Por: Carlos Medrano*
Uno de los más sagrados e imprescindibles derechos fundamentales de una sociedad democrática y representativa es la libertad de expresión, que es ni más ni menos un privilegio que tienen las personas a decir, manifestar y difundir de manera libre lo que piensan sin tener represiones o consecuencias.
En la democracia, la libertad de expresión es esencial porque permite el debate, la discusión y el intercambio de ideas entre todos los actores de la sociedad en los diferentes temas de la vida nacional.
Según la Organización de las Naciones Unidas (ONU), la libertad de expresión es un derecho humano, y se encuentra señalado en el artículo 19 de la Declaración Universal de los Derechos Humanos, que establece: “Todo individuo tiene derecho a la libertad de opinión y de expresión; este derecho incluye el de no ser molestado a causa de sus opiniones, el de investigar y recibir informaciones y opiniones, y el de difundirlas, sin limitación de fronteras, por cualquier medio de expresión”.
La libertad de expresión está ligada a la libertad de pensamiento, de coincidir, pero también de disentir, de discrepar sobre las determinaciones que un gobierno adopte y repercute en las mayorías, que incida sobre la libertad económica, política y social.
La libertad de expresión y los medios de comunicación tienen derecho a investigar, informar y difundir informaciones sin ningún tipo de limitaciones, como la censura previa, el acoso o el hostigamiento.
Para la Convención Americana de Derechos Humanos, no se puede atacar la libertad de prensa por medios indirectos, como el control abusivo del suministro de papel (caso de periódicos), restricción de frecuencias radioeléctricas, o de enseres o aparatos usados en la difusión de información, que impidan la libre difusión de ideas y opiniones.

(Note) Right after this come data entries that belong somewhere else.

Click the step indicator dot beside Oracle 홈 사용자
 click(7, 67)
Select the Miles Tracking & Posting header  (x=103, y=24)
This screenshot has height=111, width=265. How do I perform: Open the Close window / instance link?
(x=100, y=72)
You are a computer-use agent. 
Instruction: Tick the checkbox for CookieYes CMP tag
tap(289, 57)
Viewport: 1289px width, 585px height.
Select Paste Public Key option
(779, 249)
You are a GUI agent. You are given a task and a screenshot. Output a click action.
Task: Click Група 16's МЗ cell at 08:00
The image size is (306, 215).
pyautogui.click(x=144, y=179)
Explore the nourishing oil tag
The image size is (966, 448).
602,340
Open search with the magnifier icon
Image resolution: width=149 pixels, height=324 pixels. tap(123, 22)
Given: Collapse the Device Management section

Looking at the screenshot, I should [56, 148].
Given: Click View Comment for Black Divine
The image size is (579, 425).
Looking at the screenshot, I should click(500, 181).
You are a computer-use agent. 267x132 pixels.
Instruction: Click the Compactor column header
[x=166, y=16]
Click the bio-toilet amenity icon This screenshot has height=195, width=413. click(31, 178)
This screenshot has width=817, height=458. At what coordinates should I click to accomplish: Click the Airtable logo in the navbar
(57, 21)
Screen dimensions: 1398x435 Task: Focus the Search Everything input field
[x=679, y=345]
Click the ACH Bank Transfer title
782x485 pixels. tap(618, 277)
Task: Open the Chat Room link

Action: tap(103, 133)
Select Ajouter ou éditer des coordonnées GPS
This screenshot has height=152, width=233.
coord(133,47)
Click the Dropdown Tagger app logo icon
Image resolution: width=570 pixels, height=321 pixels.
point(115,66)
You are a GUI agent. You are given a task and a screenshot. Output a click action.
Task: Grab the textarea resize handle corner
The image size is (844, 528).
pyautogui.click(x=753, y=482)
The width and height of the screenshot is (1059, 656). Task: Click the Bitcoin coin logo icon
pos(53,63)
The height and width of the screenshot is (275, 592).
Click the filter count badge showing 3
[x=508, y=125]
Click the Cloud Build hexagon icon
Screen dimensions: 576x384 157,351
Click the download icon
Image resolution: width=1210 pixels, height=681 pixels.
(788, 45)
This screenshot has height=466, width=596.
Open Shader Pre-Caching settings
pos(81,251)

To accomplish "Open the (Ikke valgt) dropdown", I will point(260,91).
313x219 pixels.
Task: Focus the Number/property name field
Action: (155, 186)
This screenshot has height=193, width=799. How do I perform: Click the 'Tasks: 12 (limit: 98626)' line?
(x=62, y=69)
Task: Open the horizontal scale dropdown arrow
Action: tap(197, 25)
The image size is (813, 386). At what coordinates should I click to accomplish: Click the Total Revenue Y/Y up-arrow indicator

Cuando se amenaza a la prensa con interponer recursos sin siquiera ser escuchados y se lanzan campañas de descrédito por la venta de publicidad, con el fin de intimidar, de desacreditar y de extorsionar para que no se hable de las ilegalidades que están ocurriendo en el país, hay que tener mucho cuidado.
Gobiernos antidemocráticos tienden a amenazar a la libertad de expresión para imponer sus prácticas impositivas, dictaduras y autoritarismos censurando de distintas maneras sus políticas e ideologías con populismos que al final afectan a los supuestamente beneficiados.
Muchos gobiernos, funcionarios y autoridades cuando restringen la libertad de expresión o pretenden intimidar con planes perversos y maquiavélicos mediante la ejecución de un método que les beneficie, hay que tenerle extremo cuidado, hay que ponerle atención y deben ser revisadas sus decisiones, pues se puede caer en la dictadura o la continuación de ese régimen.
Nadie desconoce que la libertad de expresión no es sinónimo de libertinaje, ya que existen en la sociedad deberes y derechos, que proteja los derechos de terceros, del Estado, del orden público o de la salud moral de la ciudadanía.
Existen periodistas que en su afán de llamar la atención o mejorar sus ratings, utilizan sus medios para el chantaje, como una apología del odio, manifiestan la intolerancia racial y religiosa, preferencias sexuales o incitan a la violencia o a realizar acciones ilegales.
Conocemos al expresidente Manuel Zelaya, conocemos su relación con la prensa y su vocación democrática y le solicitamos detenga toda intención de acallar a la prensa mediante recursos ilegales que al final a quien más afectará es la Presidenta Xiomara Castro.